I did my own and it took about half a day. No expert either, I just took my time. Not saying do it yourself but that seems a long time. Even if you're having mortar raked out and replaced it seems a long time, unless you're in a mansion.


----------



## GeeWhizRS (Nov 1, 2019)

Scaffolding is a lot of the cost/time. Probably best to ask on the diynot.com forum; I used to use that forum years ago, they'll be able to advise regarding cost I'm sure.
https://www.diynot.com/diy/forums/roofing-guttering/


----------



## Mad Ad (Feb 7, 2011)

He said the scaffolding will be up for 4 days but the job itself will be 2-3 day tops. I know they remove one to two tiles in so it can be fitted correctly but that’s all I know.


----------



## Mad Ad (Feb 7, 2011)

GeeWhizRS said:


> Scaffolding is a lot of the cost/time. Probably best to ask on the diynot.com forum; I used to use that forum years ago, they'll be able to advise regarding cost I'm sure.
> https://www.diynot.com/diy/forums/roofing-guttering/


Cheers I will have a look, scaffolding is not cheap.


----------



## Mad Ad (Feb 7, 2011)

Darlofan said:


> 3-4 days????
> 
> I did my own and it took about half a day. No expert either, I just took my time. Not saying do it yourself but that seems a long time. Even if you're having mortar raked out and replaced it seems a long time, unless you're in a mansion.
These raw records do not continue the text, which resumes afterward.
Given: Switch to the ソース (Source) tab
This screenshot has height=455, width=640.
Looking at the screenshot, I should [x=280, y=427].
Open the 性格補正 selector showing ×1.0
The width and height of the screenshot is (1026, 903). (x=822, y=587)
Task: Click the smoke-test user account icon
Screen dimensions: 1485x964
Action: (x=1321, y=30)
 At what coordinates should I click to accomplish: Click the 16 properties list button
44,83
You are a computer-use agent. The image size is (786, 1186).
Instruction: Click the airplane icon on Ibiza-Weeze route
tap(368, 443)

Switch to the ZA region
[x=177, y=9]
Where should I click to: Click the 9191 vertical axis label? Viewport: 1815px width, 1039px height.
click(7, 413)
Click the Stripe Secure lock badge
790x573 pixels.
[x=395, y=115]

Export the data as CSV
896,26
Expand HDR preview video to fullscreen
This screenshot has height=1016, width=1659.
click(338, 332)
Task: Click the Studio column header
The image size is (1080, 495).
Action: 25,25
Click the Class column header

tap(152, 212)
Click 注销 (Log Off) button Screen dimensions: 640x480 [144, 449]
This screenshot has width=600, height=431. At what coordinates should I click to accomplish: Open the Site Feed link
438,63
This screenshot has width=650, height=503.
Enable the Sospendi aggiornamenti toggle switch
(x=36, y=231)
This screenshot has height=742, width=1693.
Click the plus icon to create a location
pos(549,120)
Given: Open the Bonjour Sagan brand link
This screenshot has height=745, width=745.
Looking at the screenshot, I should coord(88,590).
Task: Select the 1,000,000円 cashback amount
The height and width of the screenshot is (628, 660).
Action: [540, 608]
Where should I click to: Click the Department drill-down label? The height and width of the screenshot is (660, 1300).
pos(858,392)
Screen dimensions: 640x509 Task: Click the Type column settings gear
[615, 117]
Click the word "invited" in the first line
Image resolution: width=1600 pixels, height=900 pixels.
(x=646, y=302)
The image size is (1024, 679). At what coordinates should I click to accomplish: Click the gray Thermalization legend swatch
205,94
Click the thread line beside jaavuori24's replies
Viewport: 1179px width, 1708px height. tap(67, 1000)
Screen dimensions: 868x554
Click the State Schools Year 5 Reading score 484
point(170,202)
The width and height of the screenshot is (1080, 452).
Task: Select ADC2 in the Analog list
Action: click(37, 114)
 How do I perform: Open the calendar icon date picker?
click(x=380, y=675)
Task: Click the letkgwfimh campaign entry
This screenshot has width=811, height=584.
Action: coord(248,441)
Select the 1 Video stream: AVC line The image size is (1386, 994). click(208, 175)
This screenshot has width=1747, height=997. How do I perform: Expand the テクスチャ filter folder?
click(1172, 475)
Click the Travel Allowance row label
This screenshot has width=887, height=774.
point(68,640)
Yeah not a mansion! Unfortunately


----------



## Darlofan (Nov 24, 2010)

Mad Ad said:


> He said the scaffolding will be up for 4 days but the job itself will be 2-3 day tops. I know they remove one to two tiles in so it can be fitted correctly but that's all I know.


Can't see why they'd be removing 2 tiles in, dry verge just goes over the edge tiles. All you would normally do is remove damaged mortar, replace with fresh and then place dry verges.


----------



## vsideboy (Sep 1, 2006)

Quick search found this mate.

LINK

Not particularly for price or anything but the top right box states 36 pieces installed in 5 minutes, so yeah as others have said 2-3 days?


----------



## Bill58 (Jul 5, 2010)

About 10 years ago I replaced my dry verge with new dry verge on three gables of my bungalow. in total I replaced 90 and it took me a couple of days. In preparation I replaced the existing battens and cleaned moss from tiles. Last year I had the whole roof replaced and with scaffolding in place all the dry verge was done in a few hours.


----------



## RandomlySet (Jul 10, 2007)

Can't remember what we paid, but we live in a semi detatched, and after speaking with the neighbour, had someone come out to replace all guttering and do dry verging (think neighbours also had dry verging). Also both of us had a small porch and the neighbour has a detatched garage.

2 days it took, and no scaffolding (but I guess that part is down to the individual).

1 day on each job.


----------



## Mad Ad (Feb 7, 2011)

I am getting 3 quotes for the job to see how they all differ and asking them the same questions to see what they say on time scale and process.

This was just the first quote, so at the moment I have nothing to compare it too. thanks for the info so far


----------



## Darlofan (Nov 24, 2010)

Mad Ad said:


> I am getting 3 quotes for the job to see how they all differ and asking them the same questions to see what they say on time scale and process.
> 
> This was just the first quote, so at the moment I have nothing to compare it too. thanks for the info so far


Doing the right thing.


----------